* **Exercise aim**:
Revise the part of the news report on the PACT program below, starting at "Jim Goodwin, the" and ending at "in Western Mass.", so that "hospitals" reads "clinics".

By: Jim Cline
SPRINGFIELD, Mass (abc40) -- Springfield's Center for Human Development got the word about a week ago. The funding for PACT in Western Mass is being eliminated, probably by February. PACT stands for Program for Assertive Community Treatment and it deals with the severely mentally ill. The program currently has 60 clients, among them, Patricia Dickson's 25 year old daughter, Takiyah. Patricia says her daughter was a good student at high school. She was on the dean's list at college, but after a year and a half, something snapped. "She was lashing out," she says, "walking around Springfield unaware what she was doing in her pajamas and high heels with blisters on her feet."
Dickson says she has to protect her other children and this program has done that for her. When she got the call at work that the program was being dropped: "My mouth literally dropped to the floor. I wanted to cry, I wanted to lose it." Dickson says this is going to be a blow to a lot of people. She can see them going back on the street, doing drugs and not taking their medications. There'll be more homelessness. "Those people are just going to be lost. I can see them being incarcerated because my daughter at one point was incarcerated," she says, "she was walking around the streets spitting at people's cars."
Jim Goodwin, the president of the Center for Human Development, says it's a serious situation. "Most of the people in this program do not have the capacity to make it without high levels of support. It's a high need population, people that have suffered from severe and chronic mental illness for many years and without intensive support end up in hospitals or incarcerated."
There are a dozen or so PACT programs around the state. Two are being eliminated. One of them is in Springfield. It's the only one in Western Mass.

* **Extracted records**:
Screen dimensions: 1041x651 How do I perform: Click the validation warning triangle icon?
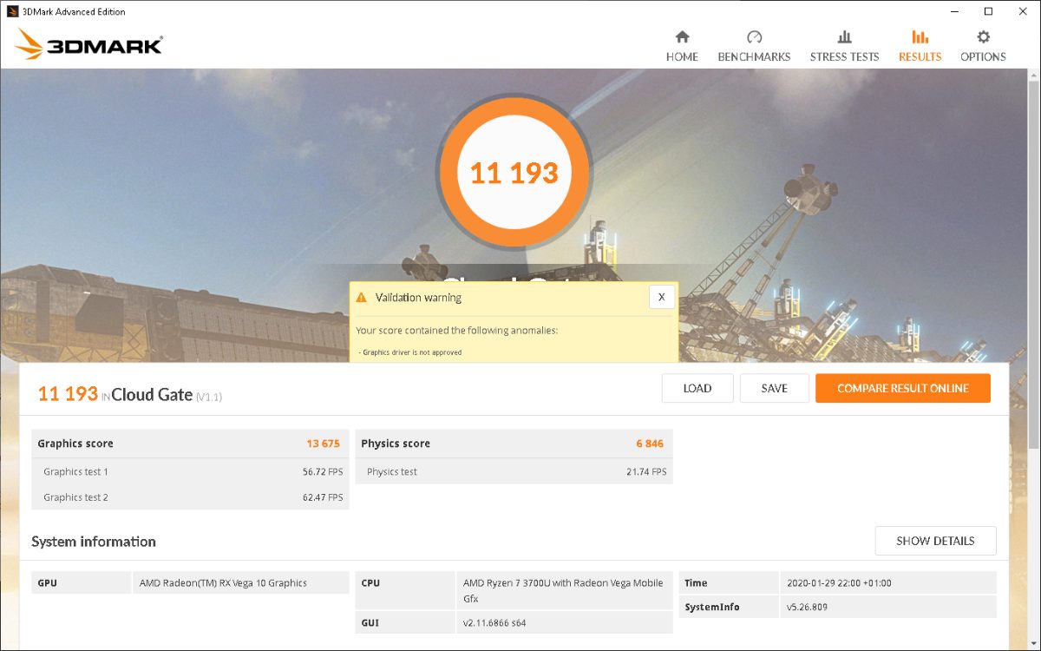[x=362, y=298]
==
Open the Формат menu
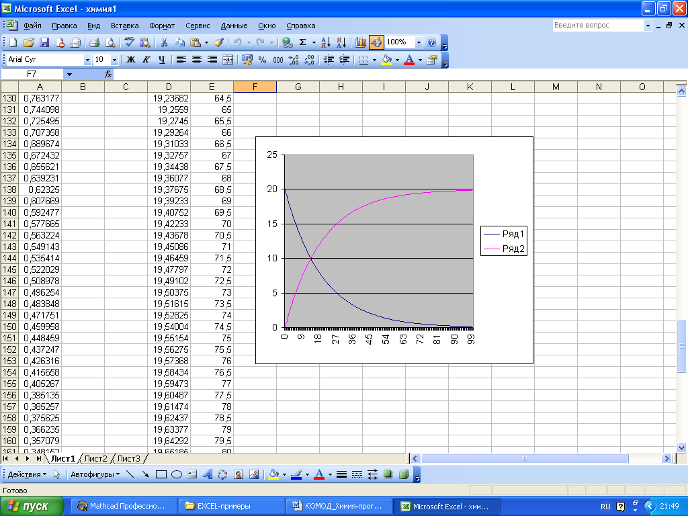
==
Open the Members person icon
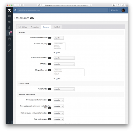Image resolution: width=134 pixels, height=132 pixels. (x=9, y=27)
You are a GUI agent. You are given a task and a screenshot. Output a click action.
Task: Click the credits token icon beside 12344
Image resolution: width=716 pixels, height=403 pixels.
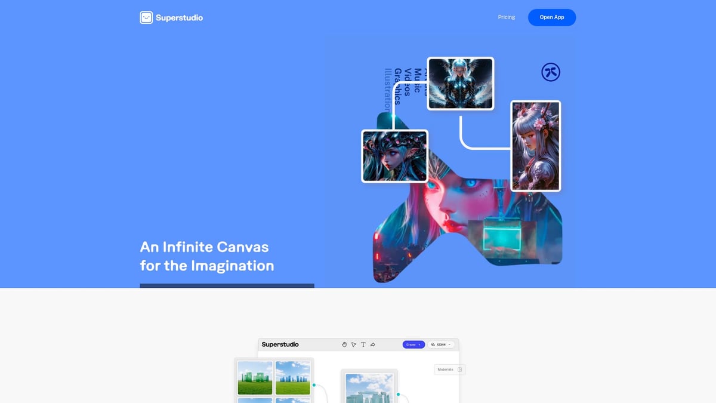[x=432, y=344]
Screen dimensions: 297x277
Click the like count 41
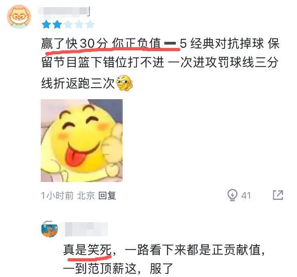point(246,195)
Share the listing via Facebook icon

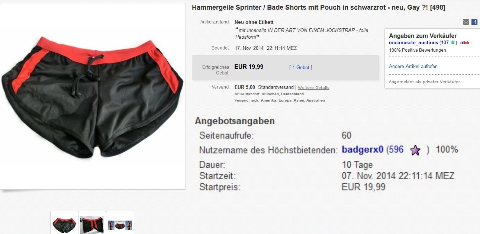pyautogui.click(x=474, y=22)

* **Written answer**:
Jim Goodwin, the president of the Center for Human Development, says it's a serious situation. "Most of the people in this program do not have the capacity to make it without high levels of support. It's a high need population, people that have suffered from severe and chronic mental illness for many years and without intensive support end up in clinics or incarcerated."
There are a dozen or so PACT programs around the state. Two are being eliminated. One of them is in Springfield. It's the only one in Western Mass.